* _MATERIAL SHOWN_:
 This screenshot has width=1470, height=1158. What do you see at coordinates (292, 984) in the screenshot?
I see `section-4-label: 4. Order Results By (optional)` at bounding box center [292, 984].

---

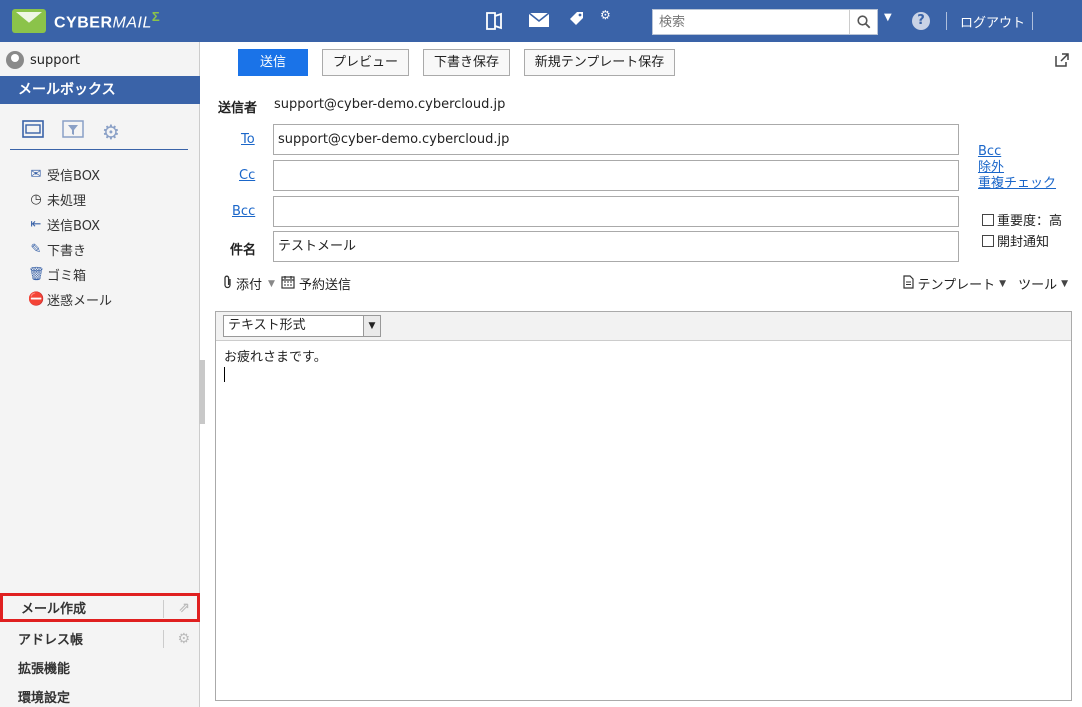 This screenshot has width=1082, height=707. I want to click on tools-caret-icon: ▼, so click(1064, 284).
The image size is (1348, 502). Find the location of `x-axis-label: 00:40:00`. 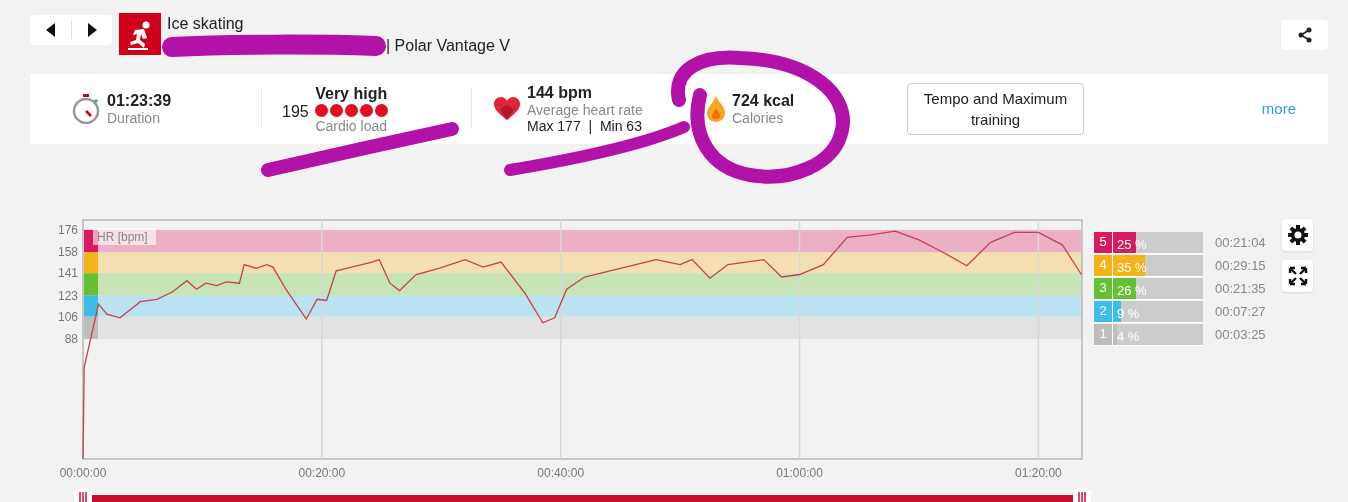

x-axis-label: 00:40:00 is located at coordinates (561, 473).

* * *

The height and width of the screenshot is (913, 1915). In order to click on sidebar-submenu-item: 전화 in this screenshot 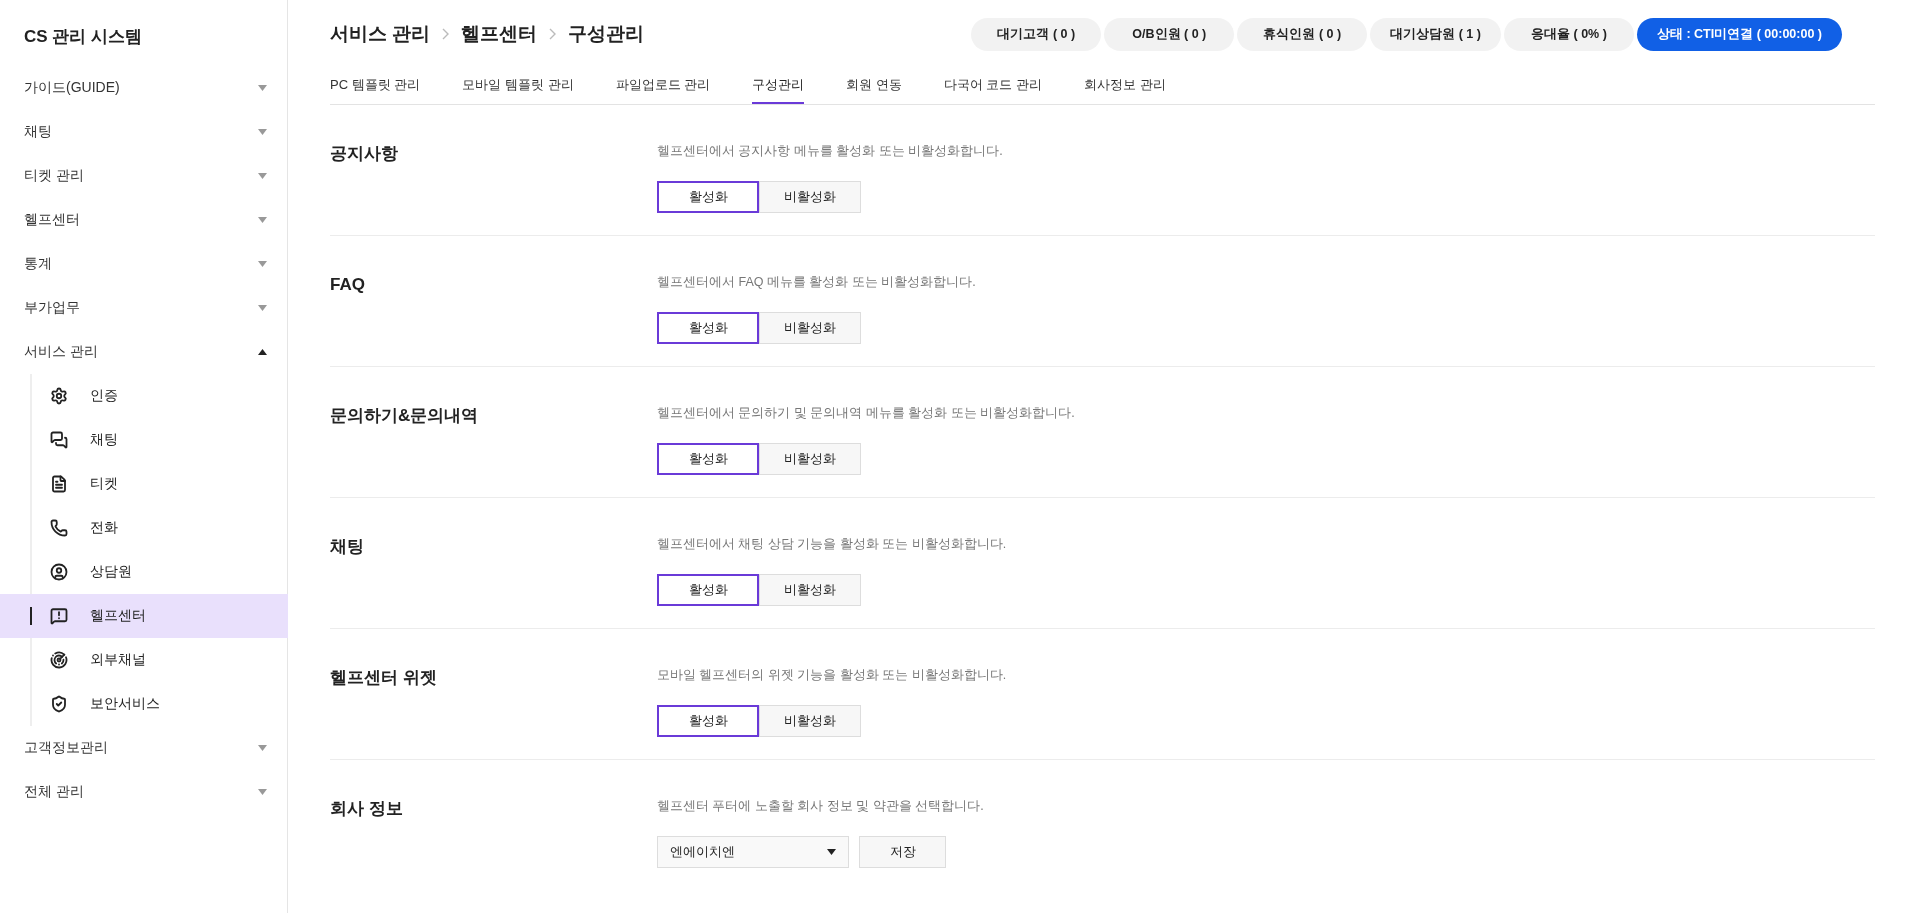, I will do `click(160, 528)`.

* _TASK_:
Please duplicate the items from the line with "This screenshot has width=1082, height=707." to the line with "x-axis-label: 00:40:00 is", including both of those lines, and leave the pictures out of your answer.

* _RESPONSE TO THIS EXERCISE_:
 This screenshot has width=1082, height=707. I want to click on tools-caret-icon: ▼, so click(1064, 284).
The image size is (1348, 502). Find the location of `x-axis-label: 00:40:00`. 

x-axis-label: 00:40:00 is located at coordinates (561, 473).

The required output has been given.